Comparing a bank’s culture and reputation could make a difference when you have two options that are otherwise comparable. One example of this would be Wells Fargo. While they have spent millions on marketing their new image, they still have a big black mark from their recent scandal involving the opening of accounts without customer’s permission to hit sales metrics. Another example would be the massive data breach at Capital One that affected over 100 million consumers.
With all these factors in mind, I want to elaborate on my strategy of having accounts at two banks instead of one, which I think offers the best of both worlds.
My Approach: Choose TWO Banks
When choosing a bank, typically there are trade-offs between convenience and interest rate. A bank that has a lot of brick-and-mortar stores is naturally not going to offer the highest interest rate. Conversely, the banks offering the highest interest rate are going to be a little less convenient, namely in not having as many, if any, storefronts.

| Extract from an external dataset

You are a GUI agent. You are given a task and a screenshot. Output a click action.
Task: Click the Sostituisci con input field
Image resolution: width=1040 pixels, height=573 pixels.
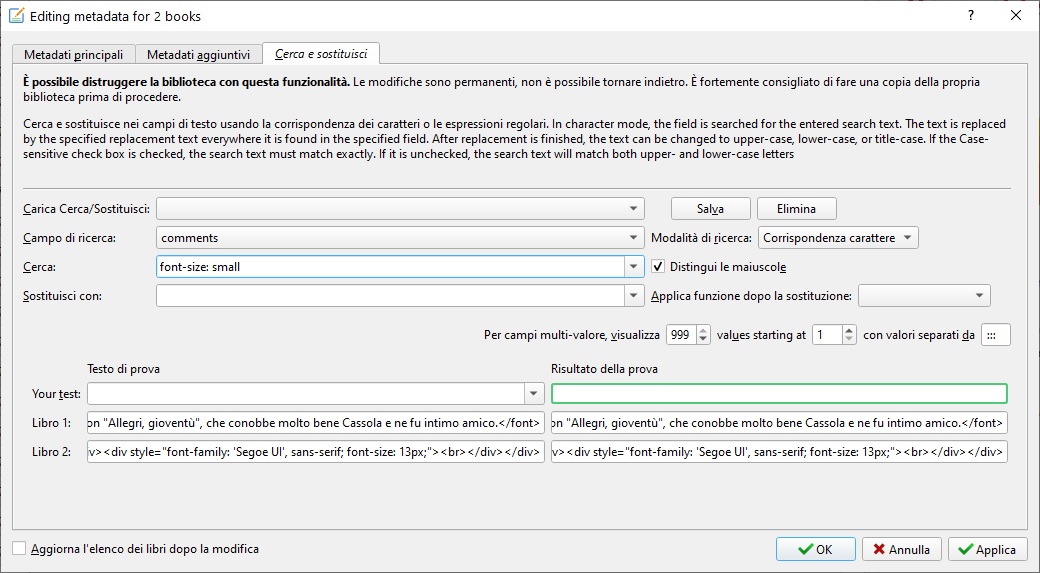point(390,296)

But there is a way to get the best of both worlds. You can do this by opening a checking account at a convenient bank and a savings account at an online bank offering a high interest rate.

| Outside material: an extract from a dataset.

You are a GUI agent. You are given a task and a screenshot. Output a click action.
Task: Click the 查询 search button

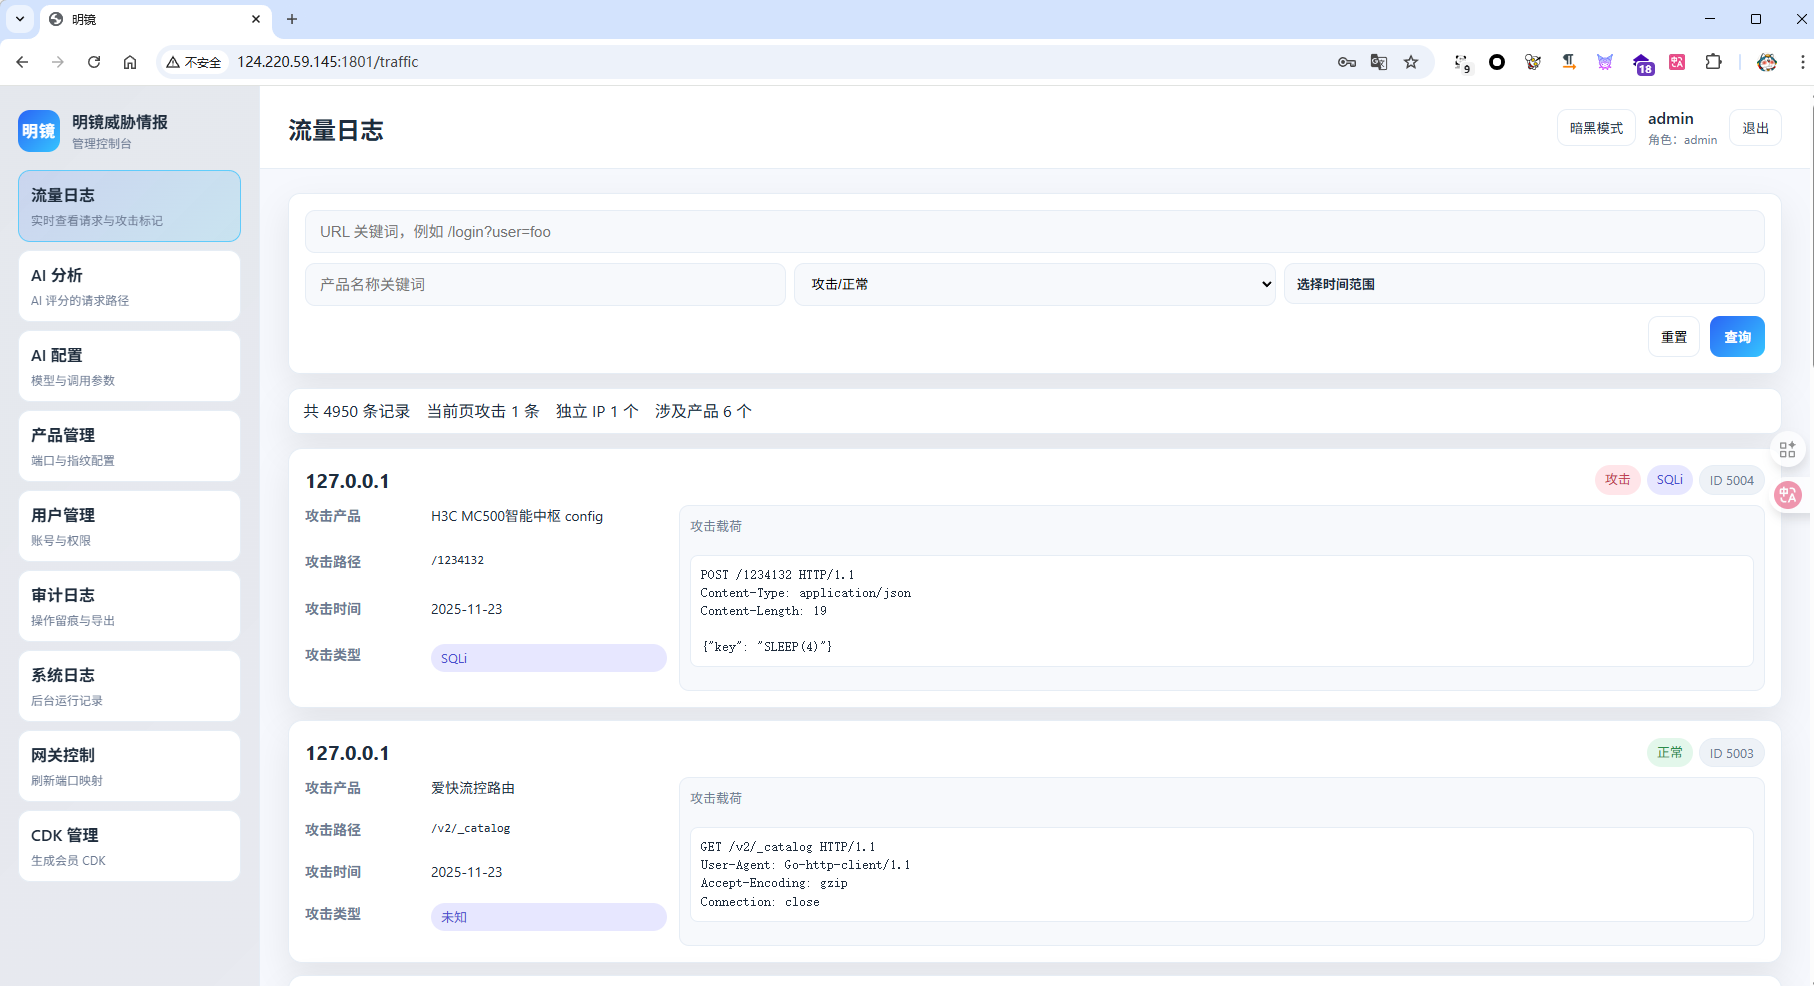click(x=1737, y=337)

I’ve used TCF for banking purposes my entire life. They are a regional bank that has many storefronts and fee-free ATMs where I live.
The only bad thing about TCF is they were giving me 0.01% interest rate on my savings account. After you factor inflation in, I was essentially losing money.
So what I did was keep my checking account at TCF and opened a savings account at CIT Bank, which at the time of this writing offers 0.55% APY.
0.01% versus 0.55%. No-brainer.
While it can take a couple days for transfers to move between TCF and CIT Bank, in general your savings account should be for emergencies, and therefore transfer out of it should be minimal.
My suggestion is to look for a convenient bank for your checking account, validating that it has no monthly maintenance fees and has access to a network of fee-free ATMs. Then open a savings account at a bank like CIT Bank that offers a high interest rate on your deposits.